WHAT IS EXPECTED = Your task is to return the data below, word for word.
*** DATA EXCERPTS ***
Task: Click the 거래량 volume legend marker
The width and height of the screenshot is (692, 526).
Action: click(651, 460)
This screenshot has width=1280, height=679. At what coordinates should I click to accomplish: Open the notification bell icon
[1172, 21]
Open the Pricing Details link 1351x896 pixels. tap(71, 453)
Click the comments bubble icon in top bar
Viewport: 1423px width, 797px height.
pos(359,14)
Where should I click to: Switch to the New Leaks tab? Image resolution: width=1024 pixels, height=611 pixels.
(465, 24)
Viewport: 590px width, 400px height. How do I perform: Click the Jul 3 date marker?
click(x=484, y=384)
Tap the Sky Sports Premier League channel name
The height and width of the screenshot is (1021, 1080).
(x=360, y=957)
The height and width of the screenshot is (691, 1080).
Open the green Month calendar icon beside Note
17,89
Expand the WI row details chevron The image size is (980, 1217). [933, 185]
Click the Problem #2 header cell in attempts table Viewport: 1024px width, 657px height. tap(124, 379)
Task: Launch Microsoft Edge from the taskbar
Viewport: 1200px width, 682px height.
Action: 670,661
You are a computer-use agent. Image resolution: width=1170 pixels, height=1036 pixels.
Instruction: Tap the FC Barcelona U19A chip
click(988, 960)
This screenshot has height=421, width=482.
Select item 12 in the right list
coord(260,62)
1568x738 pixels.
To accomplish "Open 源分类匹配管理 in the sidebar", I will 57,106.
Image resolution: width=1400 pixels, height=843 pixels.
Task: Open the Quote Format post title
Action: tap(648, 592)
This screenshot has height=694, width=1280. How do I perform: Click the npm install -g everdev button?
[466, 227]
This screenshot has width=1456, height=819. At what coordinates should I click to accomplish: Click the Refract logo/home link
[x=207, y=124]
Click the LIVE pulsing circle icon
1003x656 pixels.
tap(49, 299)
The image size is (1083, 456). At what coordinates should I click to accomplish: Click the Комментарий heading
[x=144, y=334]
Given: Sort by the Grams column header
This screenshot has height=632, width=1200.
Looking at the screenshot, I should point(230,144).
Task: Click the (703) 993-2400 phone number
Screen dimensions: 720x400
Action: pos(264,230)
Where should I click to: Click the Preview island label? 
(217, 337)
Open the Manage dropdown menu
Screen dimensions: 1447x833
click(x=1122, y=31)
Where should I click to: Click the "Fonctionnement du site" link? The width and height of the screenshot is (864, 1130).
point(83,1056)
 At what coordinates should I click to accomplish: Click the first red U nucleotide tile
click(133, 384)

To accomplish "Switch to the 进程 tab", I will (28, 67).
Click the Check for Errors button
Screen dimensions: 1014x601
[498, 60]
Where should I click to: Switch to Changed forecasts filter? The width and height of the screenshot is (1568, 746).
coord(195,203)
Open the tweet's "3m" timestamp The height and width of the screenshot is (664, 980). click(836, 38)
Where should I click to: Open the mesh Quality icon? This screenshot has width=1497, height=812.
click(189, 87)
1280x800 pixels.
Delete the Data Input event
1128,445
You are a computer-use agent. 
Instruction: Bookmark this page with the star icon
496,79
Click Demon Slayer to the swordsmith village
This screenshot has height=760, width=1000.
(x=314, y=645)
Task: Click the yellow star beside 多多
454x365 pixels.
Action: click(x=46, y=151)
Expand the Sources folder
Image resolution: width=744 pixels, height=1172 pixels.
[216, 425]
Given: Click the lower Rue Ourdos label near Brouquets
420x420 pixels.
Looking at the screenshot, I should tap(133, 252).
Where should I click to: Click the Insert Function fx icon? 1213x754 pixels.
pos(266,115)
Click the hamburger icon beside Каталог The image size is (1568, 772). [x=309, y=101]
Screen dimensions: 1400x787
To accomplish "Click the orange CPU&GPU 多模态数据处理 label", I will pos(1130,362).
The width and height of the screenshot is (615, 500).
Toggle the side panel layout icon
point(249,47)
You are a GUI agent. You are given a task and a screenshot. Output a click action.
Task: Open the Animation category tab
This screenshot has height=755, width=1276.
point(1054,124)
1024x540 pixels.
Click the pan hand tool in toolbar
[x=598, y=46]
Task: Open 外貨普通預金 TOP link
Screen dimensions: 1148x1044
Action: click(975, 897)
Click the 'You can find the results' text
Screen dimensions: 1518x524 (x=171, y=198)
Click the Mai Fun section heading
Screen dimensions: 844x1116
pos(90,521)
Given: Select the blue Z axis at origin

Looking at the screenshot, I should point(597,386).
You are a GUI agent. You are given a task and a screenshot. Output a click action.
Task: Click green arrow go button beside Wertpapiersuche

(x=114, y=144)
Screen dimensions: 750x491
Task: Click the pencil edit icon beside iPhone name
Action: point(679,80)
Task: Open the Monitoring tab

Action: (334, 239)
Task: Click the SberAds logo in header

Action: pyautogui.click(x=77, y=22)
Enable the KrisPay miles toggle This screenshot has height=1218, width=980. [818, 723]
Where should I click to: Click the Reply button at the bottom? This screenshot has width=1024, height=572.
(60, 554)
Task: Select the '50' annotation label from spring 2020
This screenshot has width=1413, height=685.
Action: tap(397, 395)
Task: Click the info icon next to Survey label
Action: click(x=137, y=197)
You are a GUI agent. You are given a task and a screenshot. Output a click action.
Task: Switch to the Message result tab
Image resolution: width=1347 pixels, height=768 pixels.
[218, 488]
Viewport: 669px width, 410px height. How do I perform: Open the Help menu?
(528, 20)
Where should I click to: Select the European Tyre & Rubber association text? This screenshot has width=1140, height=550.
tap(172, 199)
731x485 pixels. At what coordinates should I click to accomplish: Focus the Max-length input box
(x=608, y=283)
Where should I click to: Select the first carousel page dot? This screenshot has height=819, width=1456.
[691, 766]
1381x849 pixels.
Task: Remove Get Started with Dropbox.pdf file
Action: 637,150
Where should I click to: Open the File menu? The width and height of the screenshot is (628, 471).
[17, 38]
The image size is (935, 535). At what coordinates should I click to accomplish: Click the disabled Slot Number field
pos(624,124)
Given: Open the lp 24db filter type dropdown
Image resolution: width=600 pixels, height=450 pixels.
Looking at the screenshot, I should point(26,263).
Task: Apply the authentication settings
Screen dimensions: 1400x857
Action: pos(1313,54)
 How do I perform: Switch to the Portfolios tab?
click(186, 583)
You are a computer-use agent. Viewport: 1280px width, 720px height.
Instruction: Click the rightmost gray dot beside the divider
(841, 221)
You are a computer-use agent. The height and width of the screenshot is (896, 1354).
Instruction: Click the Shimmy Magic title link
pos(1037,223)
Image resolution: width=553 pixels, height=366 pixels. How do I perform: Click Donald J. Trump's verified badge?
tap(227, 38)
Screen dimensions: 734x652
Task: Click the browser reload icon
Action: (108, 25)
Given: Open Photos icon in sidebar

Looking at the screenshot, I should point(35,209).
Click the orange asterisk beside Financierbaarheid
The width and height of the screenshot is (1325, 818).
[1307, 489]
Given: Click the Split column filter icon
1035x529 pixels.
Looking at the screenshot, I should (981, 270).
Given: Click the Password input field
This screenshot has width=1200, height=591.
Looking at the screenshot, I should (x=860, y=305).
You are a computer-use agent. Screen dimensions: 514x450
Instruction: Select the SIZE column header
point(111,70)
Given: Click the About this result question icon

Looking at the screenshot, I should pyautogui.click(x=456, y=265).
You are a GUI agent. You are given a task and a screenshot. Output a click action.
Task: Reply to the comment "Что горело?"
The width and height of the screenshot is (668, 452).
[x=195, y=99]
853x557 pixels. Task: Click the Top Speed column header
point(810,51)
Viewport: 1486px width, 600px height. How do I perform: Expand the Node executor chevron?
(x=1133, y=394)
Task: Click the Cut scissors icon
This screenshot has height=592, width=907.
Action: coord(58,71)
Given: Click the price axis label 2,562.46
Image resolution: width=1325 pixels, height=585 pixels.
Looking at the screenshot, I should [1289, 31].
*** End of DATA EXCERPTS ***
TASK RESULT =
Task: Click the 거래량 volume legend marker
The width and height of the screenshot is (692, 526).
Action: click(651, 460)
This screenshot has width=1280, height=679. At what coordinates should I click to accomplish: Open the notification bell icon
[1172, 21]
Open the Pricing Details link 1351x896 pixels. tap(71, 453)
Click the comments bubble icon in top bar
Viewport: 1423px width, 797px height.
pos(359,14)
Where should I click to: Switch to the New Leaks tab? Image resolution: width=1024 pixels, height=611 pixels.
(465, 24)
Viewport: 590px width, 400px height. How do I perform: Click the Jul 3 date marker?
click(x=484, y=384)
Tap the Sky Sports Premier League channel name
The height and width of the screenshot is (1021, 1080).
(x=360, y=957)
The height and width of the screenshot is (691, 1080).
Open the green Month calendar icon beside Note
17,89
Expand the WI row details chevron The image size is (980, 1217). [933, 185]
Click the Problem #2 header cell in attempts table Viewport: 1024px width, 657px height. tap(124, 379)
Task: Launch Microsoft Edge from the taskbar
Viewport: 1200px width, 682px height.
Action: 670,661
You are a computer-use agent. Image resolution: width=1170 pixels, height=1036 pixels.
Instruction: Tap the FC Barcelona U19A chip
click(988, 960)
This screenshot has height=421, width=482.
Select item 12 in the right list
coord(260,62)
1568x738 pixels.
To accomplish "Open 源分类匹配管理 in the sidebar", I will 57,106.
Image resolution: width=1400 pixels, height=843 pixels.
Task: Open the Quote Format post title
Action: tap(648, 592)
This screenshot has height=694, width=1280. How do I perform: Click the npm install -g everdev button?
[466, 227]
This screenshot has width=1456, height=819. At what coordinates should I click to accomplish: Click the Refract logo/home link
[x=207, y=124]
Click the LIVE pulsing circle icon
1003x656 pixels.
tap(49, 299)
The image size is (1083, 456). At what coordinates should I click to accomplish: Click the Комментарий heading
[x=144, y=334]
Given: Sort by the Grams column header
This screenshot has height=632, width=1200.
Looking at the screenshot, I should point(230,144).
Task: Click the (703) 993-2400 phone number
Screen dimensions: 720x400
Action: pos(264,230)
Where should I click to: Click the Preview island label? 
(217, 337)
Open the Manage dropdown menu
Screen dimensions: 1447x833
click(x=1122, y=31)
Where should I click to: Click the "Fonctionnement du site" link? The width and height of the screenshot is (864, 1130).
point(83,1056)
 At what coordinates should I click to accomplish: Click the first red U nucleotide tile
click(133, 384)

To accomplish "Switch to the 进程 tab", I will (28, 67).
Click the Check for Errors button
Screen dimensions: 1014x601
[498, 60]
Where should I click to: Switch to Changed forecasts filter? The width and height of the screenshot is (1568, 746).
coord(195,203)
Open the tweet's "3m" timestamp The height and width of the screenshot is (664, 980). click(836, 38)
Where should I click to: Open the mesh Quality icon? This screenshot has width=1497, height=812.
click(189, 87)
1280x800 pixels.
Delete the Data Input event
1128,445
You are a computer-use agent. 
Instruction: Bookmark this page with the star icon
496,79
Click Demon Slayer to the swordsmith village
This screenshot has height=760, width=1000.
(x=314, y=645)
Task: Click the yellow star beside 多多
454x365 pixels.
Action: click(x=46, y=151)
Expand the Sources folder
Image resolution: width=744 pixels, height=1172 pixels.
[216, 425]
Given: Click the lower Rue Ourdos label near Brouquets
420x420 pixels.
Looking at the screenshot, I should tap(133, 252).
Where should I click to: Click the Insert Function fx icon? 1213x754 pixels.
pos(266,115)
Click the hamburger icon beside Каталог The image size is (1568, 772). [x=309, y=101]
Screen dimensions: 1400x787
To accomplish "Click the orange CPU&GPU 多模态数据处理 label", I will pos(1130,362).
The width and height of the screenshot is (615, 500).
Toggle the side panel layout icon
point(249,47)
You are a GUI agent. You are given a task and a screenshot. Output a click action.
Task: Open the Animation category tab
This screenshot has height=755, width=1276.
point(1054,124)
1024x540 pixels.
Click the pan hand tool in toolbar
[x=598, y=46]
Task: Open 外貨普通預金 TOP link
Screen dimensions: 1148x1044
Action: click(975, 897)
Click the 'You can find the results' text
Screen dimensions: 1518x524 (x=171, y=198)
Click the Mai Fun section heading
Screen dimensions: 844x1116
pos(90,521)
Given: Select the blue Z axis at origin

Looking at the screenshot, I should point(597,386).
You are a GUI agent. You are given a task and a screenshot. Output a click action.
Task: Click green arrow go button beside Wertpapiersuche

(x=114, y=144)
Screen dimensions: 750x491
Task: Click the pencil edit icon beside iPhone name
Action: point(679,80)
Task: Open the Monitoring tab

Action: (334, 239)
Task: Click the SberAds logo in header

Action: pyautogui.click(x=77, y=22)
Enable the KrisPay miles toggle This screenshot has height=1218, width=980. [818, 723]
Where should I click to: Click the Reply button at the bottom? This screenshot has width=1024, height=572.
(60, 554)
Task: Select the '50' annotation label from spring 2020
This screenshot has width=1413, height=685.
Action: tap(397, 395)
Task: Click the info icon next to Survey label
Action: click(x=137, y=197)
You are a GUI agent. You are given a task and a screenshot. Output a click action.
Task: Switch to the Message result tab
Image resolution: width=1347 pixels, height=768 pixels.
[218, 488]
Viewport: 669px width, 410px height. How do I perform: Open the Help menu?
(528, 20)
Where should I click to: Select the European Tyre & Rubber association text? This screenshot has width=1140, height=550.
tap(172, 199)
731x485 pixels. At what coordinates should I click to accomplish: Focus the Max-length input box
(x=608, y=283)
Where should I click to: Select the first carousel page dot? This screenshot has height=819, width=1456.
[691, 766]
1381x849 pixels.
Task: Remove Get Started with Dropbox.pdf file
Action: 637,150
Where should I click to: Open the File menu? The width and height of the screenshot is (628, 471).
[17, 38]
The image size is (935, 535). At what coordinates should I click to accomplish: Click the disabled Slot Number field
pos(624,124)
Given: Open the lp 24db filter type dropdown
Image resolution: width=600 pixels, height=450 pixels.
Looking at the screenshot, I should point(26,263).
Task: Apply the authentication settings
Screen dimensions: 1400x857
Action: pos(1313,54)
 How do I perform: Switch to the Portfolios tab?
click(186, 583)
You are a computer-use agent. Viewport: 1280px width, 720px height.
Instruction: Click the rightmost gray dot beside the divider
(841, 221)
You are a computer-use agent. The height and width of the screenshot is (896, 1354).
Instruction: Click the Shimmy Magic title link
pos(1037,223)
Image resolution: width=553 pixels, height=366 pixels. How do I perform: Click Donald J. Trump's verified badge?
tap(227, 38)
Screen dimensions: 734x652
Task: Click the browser reload icon
Action: (108, 25)
Given: Open Photos icon in sidebar

Looking at the screenshot, I should point(35,209).
Click the orange asterisk beside Financierbaarheid
The width and height of the screenshot is (1325, 818).
[1307, 489]
Given: Click the Split column filter icon
1035x529 pixels.
Looking at the screenshot, I should (981, 270).
Given: Click the Password input field
This screenshot has width=1200, height=591.
Looking at the screenshot, I should (x=860, y=305).
You are a computer-use agent. Screen dimensions: 514x450
Instruction: Select the SIZE column header
point(111,70)
Given: Click the About this result question icon

Looking at the screenshot, I should pyautogui.click(x=456, y=265).
You are a GUI agent. You are given a task and a screenshot. Output a click action.
Task: Reply to the comment "Что горело?"
The width and height of the screenshot is (668, 452).
[x=195, y=99]
853x557 pixels. Task: Click the Top Speed column header
point(810,51)
Viewport: 1486px width, 600px height. How do I perform: Expand the Node executor chevron?
(x=1133, y=394)
Task: Click the Cut scissors icon
This screenshot has height=592, width=907.
Action: coord(58,71)
Given: Click the price axis label 2,562.46
Image resolution: width=1325 pixels, height=585 pixels.
Looking at the screenshot, I should [1289, 31].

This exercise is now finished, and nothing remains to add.